Mahkeme heyetinin kürsüye çıktığı an bütün kimliklerinin dışarıda bırakması gerektiğini ifade eden Avukat Cahit Kırkazak, mahkemenin bunu yapmadığını aktardı. Türkiye’de insanların siyasi iradelerinin ipotek altına alınmaya çalışıldığını dile getiren Kırkazak, “Bu karar, bu dava siyasi bir karardır. 4 Kasım’da yapılan irade gaspında CHP, ‘anayasaya aykırı ama evet diyeceğiz’ dedi. Bunun kanunsuz olduğunu herkes biliyor. Dosyada Selahattin Demirtaş’ın Kandil’de bir fotoğrafı var. Sizde biliyorsunuz siyasi iktidar onları o dönem kendileri gönderdi ama dosyaya koydular” dedi. Kırkazak, dışarıda yapmak istedikleri basın açıklamasına karşı polisin, “Mahkeme başkanın izni yok” dediğini aktaran Kırkazak, mahkeme heyetine, “Ya kolluk doğru söylemiyor ya siz söylemiyorsunuz” diye belirtti. 

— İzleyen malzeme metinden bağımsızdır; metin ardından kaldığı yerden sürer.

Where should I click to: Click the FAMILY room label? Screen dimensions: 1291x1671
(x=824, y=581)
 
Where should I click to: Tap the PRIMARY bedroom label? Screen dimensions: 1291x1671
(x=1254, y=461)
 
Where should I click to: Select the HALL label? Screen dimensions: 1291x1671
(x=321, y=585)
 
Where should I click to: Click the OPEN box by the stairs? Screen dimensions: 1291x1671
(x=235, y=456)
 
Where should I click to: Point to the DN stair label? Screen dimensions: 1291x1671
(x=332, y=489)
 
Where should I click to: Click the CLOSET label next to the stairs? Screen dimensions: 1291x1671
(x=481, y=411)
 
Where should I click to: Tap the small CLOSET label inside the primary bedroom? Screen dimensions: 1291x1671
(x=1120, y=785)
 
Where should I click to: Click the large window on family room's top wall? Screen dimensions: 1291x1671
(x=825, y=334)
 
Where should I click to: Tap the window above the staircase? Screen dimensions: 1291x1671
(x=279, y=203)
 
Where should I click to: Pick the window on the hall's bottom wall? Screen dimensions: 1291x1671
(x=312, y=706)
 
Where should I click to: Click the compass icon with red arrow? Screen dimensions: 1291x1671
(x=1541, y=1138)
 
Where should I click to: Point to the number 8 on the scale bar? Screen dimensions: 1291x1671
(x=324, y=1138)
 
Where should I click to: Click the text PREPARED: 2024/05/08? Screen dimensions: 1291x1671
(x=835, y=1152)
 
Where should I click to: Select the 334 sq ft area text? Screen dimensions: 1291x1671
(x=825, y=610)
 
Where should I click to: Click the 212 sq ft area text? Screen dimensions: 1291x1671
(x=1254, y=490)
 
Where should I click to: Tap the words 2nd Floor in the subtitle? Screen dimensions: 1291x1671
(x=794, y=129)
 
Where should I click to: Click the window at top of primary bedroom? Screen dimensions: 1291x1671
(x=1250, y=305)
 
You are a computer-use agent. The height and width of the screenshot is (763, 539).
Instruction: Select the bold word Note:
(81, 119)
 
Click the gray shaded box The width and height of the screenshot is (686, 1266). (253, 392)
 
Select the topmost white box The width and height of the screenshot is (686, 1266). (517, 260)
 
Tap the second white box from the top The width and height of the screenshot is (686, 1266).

4 Kasım’da istediğini elde edemeyen iktidarın 6 yıl sonra bu dosyayı öne çıkardığını söyleyen Kırkazak, siyasetçilerin HDP’de olduğu için yargılandığını ifade etti. Kırkazak,, mahkeme heyetinin artık  haksızlık yaptığına artık karar vermesi gerektiğini söyledi. 

Kırkazak, açık tanık Merdan Rüştüovalıoğlu’nun tahliye edilip edilmediğini, hangi dosyadan tanıklık yaptığına dair Cumhuriyet Başsavcılığı’na sorulmasını talep etti. 

Duruşmaya ara kararın oluşturulması için ara verildi.